Noble rot

Making sweeter wines with moldy grapes

<i>Botrytis cinera</i> on the vine in the Sauterne district of France.

Botrytis cinera on the vine in the Sauterne district of France.

PHOTO by edwin leung (via flickr)

In the fall of 1985, a young winemaker in Forest Ranch named Phil LaRocca discovered that his zinfandel vineyard was fouled with mold. It seemed the crop would be lost, until a friend—a winemaker visiting from France—told LaRocca that there was hope: Let the grapes fester, he advised, and harvest them in November.

LaRocca did just that. He fermented the juice, and he wound up with a standout batch of rich, red dessert wine—and he couldn’t have made it without the fungus.

Because Botrytis cinerea isn’t just any nasty fungus. This mold, recognized by most grape growers as both friend and foe, is also called “noble rot” and was first cultivated on ripening grapes by French and Hungarian winemakers. Though Botrytis can destroy a vineyard of fruit if it over-develops, it is also responsible for some of the finest, most delicious sweet wines in the world.

Since that first vintage, LaRocca has produced a late-harvest botrytized zinfandel almost every year. The mold requires a delicate balance between moisture and sunshine all the way into November. In ideal conditions, the mold shrivels the grapes and intensifies sugars and flavors. Fruit yield decreases as the juice grows syrupy, but the wines that result from a Botrytis infestation can be wonderful.
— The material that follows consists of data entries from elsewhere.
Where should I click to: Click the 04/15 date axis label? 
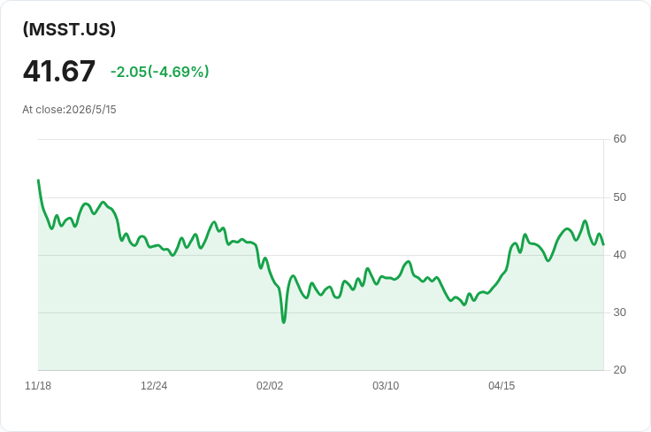pyautogui.click(x=502, y=386)
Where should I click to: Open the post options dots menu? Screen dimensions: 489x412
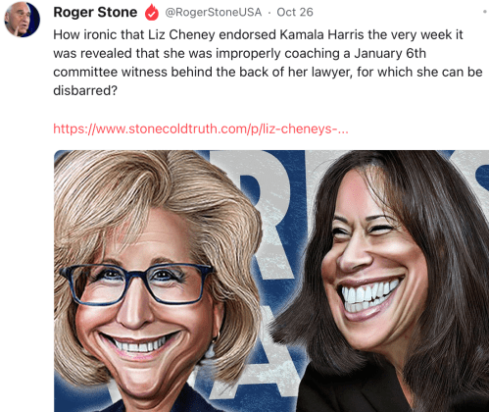pyautogui.click(x=485, y=12)
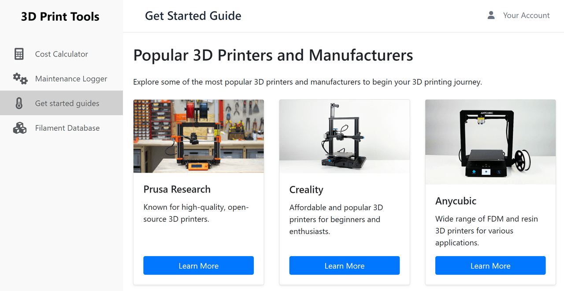Click the calculator icon in the sidebar

[19, 54]
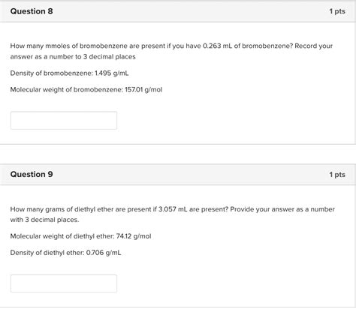356x309 pixels.
Task: Click the 1 pts label for Question 8
Action: tap(337, 11)
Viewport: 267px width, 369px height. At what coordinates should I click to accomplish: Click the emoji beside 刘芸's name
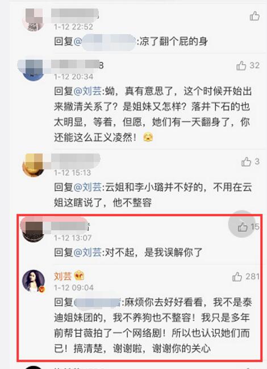(x=79, y=276)
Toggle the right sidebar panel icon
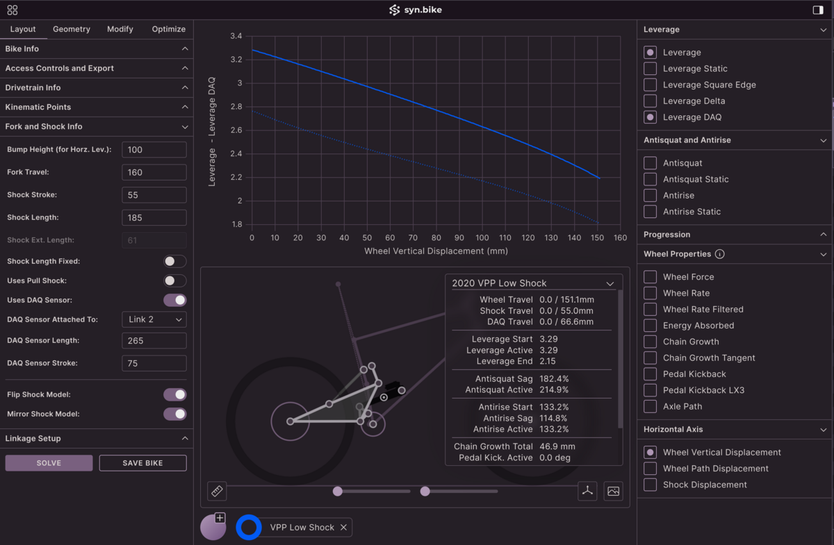The width and height of the screenshot is (834, 545). point(817,10)
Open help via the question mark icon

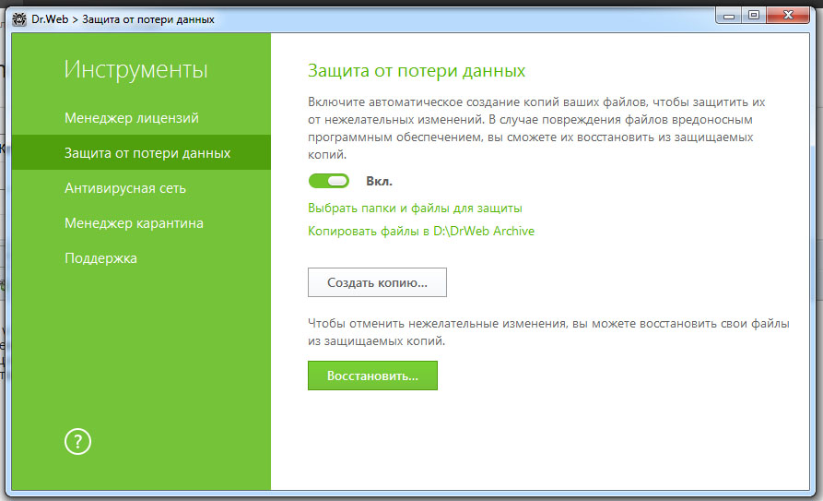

“There is an elegance on the finish that only comes from the Botrytis,” said LaRocca, who owns LaRocca Vineyards. “But it’s a gamble, because by letting the mold grow you risk losing your entire crop if it doesn’t rot just right.”

French winemakers depend on Botrytis cinerea to produce the dazzling flavors and aromas that make sauternes among the most sought after white dessert wines in the world. Sauterne, which is named after a district in France near Bordeaux, is made from sémillon, sauvignon blanc, and muscadelle grapes. Aged several years in oak barrels, a classic sauterne is golden colored, redolent of honey and pineapple, about 13 percent alcohol, and as sweet as a peach.

LaRocca uses a red grape for his botrytized wine, and so his sweet late-harvest zinfandel, available at S&S Organic Produce and Natural Foods and Chico Natural Foods, is very different than the wines of Sauterne.

But winemaker Marco Cappelli, who owns Miraflores Winery in El Dorado County, uses the same fungus, the same grape varieties, and similar methods as the French to make his white dessert wine called Botricelli—and the wine is a dead-ringer for a classic Sauterne. The Botricelli of 2008 smells of pineapple and tastes of honey, apricot, browned butter and caramel. The 2009 is a deeper amber, with similar but more aggressive flavors, and a spicier finish.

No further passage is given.